La mortalità infantile sotto i 5 anni è di 136 su mille. Con un tasso di analfabetismo del
62%, il paese è agli ultimi posti tra quelli dell'Asia meridionale; la metà circa dei bambini
abbandona la scuola sin dalle prime classi elementari, mentre il 21% dei ragazzini e la
metà circa delle bambine non vengono neppure iscritti. Ma nella complessa realtà del
Pakistan l'aspetto forse più drammatico è proprio quello del lavoro minorile, venuto alla
ribalta tre anni fa, il 16 aprile del 1995, in seguito all'assassinio del piccolo Iqbal Masiq,
che aveva osato ribellarsi alla sua condizione di semi-schiavitù come tessitore di tappeti
e denunciare chi lo sfruttava.

Una vicenda che ha richiamato l'attenzione


dell'opinione pubblica mondiale sui
temi del lavoro minorile, non solo
in Pakistan. Per combattere questo
sfruttamento l'UNICEF, insieme a
varie organizzazioni non
governative pakistane, si muove su
un duplice terreno: da una parte
strumenti di controllo e di
pressione sulle ditte produttrici, per
contrastare l'impiego di minori,
dall'altra programmi scolastici e di
formazione professionale. Si cerca
di creare una "alleanza dei
produttori" contro lo sfruttamento,
che mobiliti sindacati e associazioni
imprenditoriali, per offrire ai bambini e alle loro famiglie alternative concrete. Tra i
progetti in corso alcuni fra i più importanti vengono attuati nelle zone industriali ad alta
intensità di lavoro minorile - soprattutto l'area di Sialkot - dove vengono prodotti i palloni
di cuoio, cuciti a mano per lo più da bambini, per conto delle principali ditte di articoli
sportivi del mondo. Si punta a garantire ai ragazzi possibilità di istruzione e formazione
professionale, compensando con incentivi, o con posti di lavoro per altri membri adulti
della famiglia, la perdita economica conseguente al mancato guadagno dei ragazzi.

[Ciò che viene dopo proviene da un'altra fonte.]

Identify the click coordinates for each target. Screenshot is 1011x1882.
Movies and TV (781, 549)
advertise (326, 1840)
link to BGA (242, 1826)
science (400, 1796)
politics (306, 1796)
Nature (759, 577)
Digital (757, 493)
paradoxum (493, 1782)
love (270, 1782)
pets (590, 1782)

In altre zone del Pakistan vengono realizzati progetti integrati rivolti ai bambini e alle bambine
sfruttati nell'economia sommersa e nei settori non industriali. Un esempio è il
programma di "educazione informale" che viene attuato nella periferia di Karachi sin dal
1991, riuscendo a garantire un minimo di istruzione anche e soprattutto alle bambine
lavoratrici, relegate ai margini del processo di sviluppo. Ma rimane fondamentale la
promozione di uno sviluppo economico e sociale più equilibrato, che non costringa le
famiglie povere a vendere la loro unica risorsa, il lavoro dei propri figli.